Problem requirements: Starting with the first line of the data that follows, transcribe every line verbatim until the line containing "Task: Select 软文发布 under 软文管理 in sidebar" has been transcribed.

Data provided:
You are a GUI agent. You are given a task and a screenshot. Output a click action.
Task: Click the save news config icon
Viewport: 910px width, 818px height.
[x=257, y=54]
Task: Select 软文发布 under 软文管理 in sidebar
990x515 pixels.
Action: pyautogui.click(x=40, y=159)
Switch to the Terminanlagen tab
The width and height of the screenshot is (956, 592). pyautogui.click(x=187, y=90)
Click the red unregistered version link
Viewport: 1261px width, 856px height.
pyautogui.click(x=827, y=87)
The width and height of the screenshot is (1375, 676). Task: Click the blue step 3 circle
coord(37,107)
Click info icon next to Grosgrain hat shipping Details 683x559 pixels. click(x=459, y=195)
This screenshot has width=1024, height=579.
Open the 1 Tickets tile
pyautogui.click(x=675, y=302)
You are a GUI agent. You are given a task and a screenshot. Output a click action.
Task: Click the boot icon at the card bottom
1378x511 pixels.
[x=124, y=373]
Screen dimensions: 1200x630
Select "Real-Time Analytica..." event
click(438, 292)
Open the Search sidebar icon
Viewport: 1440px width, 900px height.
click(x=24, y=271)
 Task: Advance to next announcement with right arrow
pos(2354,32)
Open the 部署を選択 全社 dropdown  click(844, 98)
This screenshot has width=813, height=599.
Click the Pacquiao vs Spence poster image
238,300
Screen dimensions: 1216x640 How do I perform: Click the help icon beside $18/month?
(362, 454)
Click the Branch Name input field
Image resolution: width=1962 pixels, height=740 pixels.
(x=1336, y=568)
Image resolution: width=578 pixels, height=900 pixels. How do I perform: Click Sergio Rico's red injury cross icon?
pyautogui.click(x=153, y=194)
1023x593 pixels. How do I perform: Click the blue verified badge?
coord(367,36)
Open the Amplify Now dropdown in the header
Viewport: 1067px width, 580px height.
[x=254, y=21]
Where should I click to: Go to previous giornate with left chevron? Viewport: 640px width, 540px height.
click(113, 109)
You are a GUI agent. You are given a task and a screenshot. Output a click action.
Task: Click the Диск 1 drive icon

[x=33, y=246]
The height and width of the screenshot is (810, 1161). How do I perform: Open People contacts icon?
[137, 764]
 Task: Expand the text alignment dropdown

Exercise solution:
You are a GUI agent. You are given a task and a screenshot. Output a click action.
Task: Click the save news config icon
Viewport: 910px width, 818px height.
[x=257, y=54]
Task: Select 软文发布 under 软文管理 in sidebar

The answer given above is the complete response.